Dr. John Koomen
External Graduate Affiliate Faculty (Moffitt Cancer Center)
Office: SRB 3
- B.S., Guilford College, 1995
- M.S., University of Texas at Houston, Graduate School of Biomedical Science, 1998
- Ph.D., Texas A&M University, 2002
Research in the Koomen lab focuses on developing methods for proteomic analysis and evaluating their effectiveness and the validity of the results with functional investigations. After defining the biological problem of interest, existing analytical strategies are reviewed. Modified versions of existing approaches or novel techniques are then investigated and subsequently applied. Currently, we are examining chemical cleavage mechanisms for proteomics research and isolated organ perfusion coupled with proteomics for candidate biomarker discovery.

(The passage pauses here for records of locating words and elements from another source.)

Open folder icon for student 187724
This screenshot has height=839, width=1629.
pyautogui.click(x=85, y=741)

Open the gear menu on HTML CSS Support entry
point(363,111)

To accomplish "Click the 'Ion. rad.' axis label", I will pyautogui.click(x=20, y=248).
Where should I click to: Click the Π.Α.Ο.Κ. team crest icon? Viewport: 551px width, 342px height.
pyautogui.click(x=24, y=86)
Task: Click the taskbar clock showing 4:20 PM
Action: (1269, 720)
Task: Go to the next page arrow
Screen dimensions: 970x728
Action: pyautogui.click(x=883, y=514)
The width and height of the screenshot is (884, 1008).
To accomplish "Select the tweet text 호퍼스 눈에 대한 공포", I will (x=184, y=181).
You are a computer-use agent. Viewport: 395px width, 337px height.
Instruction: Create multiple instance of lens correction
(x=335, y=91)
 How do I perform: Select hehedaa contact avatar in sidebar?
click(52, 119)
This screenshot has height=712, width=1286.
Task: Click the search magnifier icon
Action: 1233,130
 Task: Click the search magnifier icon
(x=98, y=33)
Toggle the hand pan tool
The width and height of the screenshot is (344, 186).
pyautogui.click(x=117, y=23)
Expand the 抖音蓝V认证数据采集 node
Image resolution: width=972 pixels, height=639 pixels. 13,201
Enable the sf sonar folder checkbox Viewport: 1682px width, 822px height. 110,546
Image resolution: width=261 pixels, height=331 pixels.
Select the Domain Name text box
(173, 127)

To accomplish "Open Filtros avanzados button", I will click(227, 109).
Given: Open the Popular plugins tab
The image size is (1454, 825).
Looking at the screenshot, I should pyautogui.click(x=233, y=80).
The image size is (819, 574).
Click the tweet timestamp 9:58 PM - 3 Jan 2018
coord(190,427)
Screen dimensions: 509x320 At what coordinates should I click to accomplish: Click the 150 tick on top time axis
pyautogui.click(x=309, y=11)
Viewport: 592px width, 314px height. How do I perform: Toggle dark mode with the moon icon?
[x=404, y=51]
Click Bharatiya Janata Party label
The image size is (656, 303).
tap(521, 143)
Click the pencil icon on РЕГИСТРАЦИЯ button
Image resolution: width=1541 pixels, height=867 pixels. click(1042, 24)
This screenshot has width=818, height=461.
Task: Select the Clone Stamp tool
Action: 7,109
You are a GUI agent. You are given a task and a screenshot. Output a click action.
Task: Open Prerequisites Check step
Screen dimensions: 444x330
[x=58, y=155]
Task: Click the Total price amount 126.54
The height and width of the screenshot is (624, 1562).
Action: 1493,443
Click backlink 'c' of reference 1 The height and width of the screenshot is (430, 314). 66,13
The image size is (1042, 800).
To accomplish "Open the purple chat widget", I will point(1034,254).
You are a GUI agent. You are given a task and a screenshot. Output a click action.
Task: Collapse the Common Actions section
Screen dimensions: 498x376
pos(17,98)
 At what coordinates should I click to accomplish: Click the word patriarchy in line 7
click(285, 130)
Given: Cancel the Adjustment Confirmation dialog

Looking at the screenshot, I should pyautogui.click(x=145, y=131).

One of the most promising techniques for proteome analysis is liquid chromatography-mass spectrometry (LC-MS) profiling. In this semi-quantitative technique, the peptides created by enzymatic digestion (typically with trypsin) are separated by their reverse phase retention time and the mass-to-charge ratio (an experimental measurement of their molecular weight). Statistical analysis of the intensities of each peak can be used to determine which peptide ion signals differ between experimental groups. These targets are then sequenced with tandem mass spectrometry to identify their protein of origin. The lists of proteins then are analyzed by comparison to the existing literature to select candidates for further functional investigations. One of the major bottlenecks in this process is peak capacity. In other words, you can only observe so many peptides in any given LC-MS analysis. This number has been shown to be between 8,000 and 20,000 in reverse phase separations of tryptic peptides. Chemical cleavages and additional proteolytic enzymes are being investigated to complement trypsin in the sample preparation steps of mass spectrometry profiling.
For candidate biomarker discovery, s elected mouse organs, including liver and kidney, will be inoculated with human tumor cells. After tumors develop, the organs will be isolated ex vivo and perfused with protein-free buffer. Broadband protein identification and quantitation methods will be used to determine which tumor-related (human) and host response (mouse) proteins are observed in the effluent of these tumor-bearing organs. From the list of protein identities, candidate biomarkers will be selected based on organ specificity, tumor specificity, and protein function; these markers will be further investigated using immunohistochemistry and validated by antibody-based methods in human sera from large populations of cancer patients and corresponding controls.
Additional projects include development and application of novel methods to isolate selected compartments of the proteome and optimization of sample preparation strategies for mass spectrometry analysis.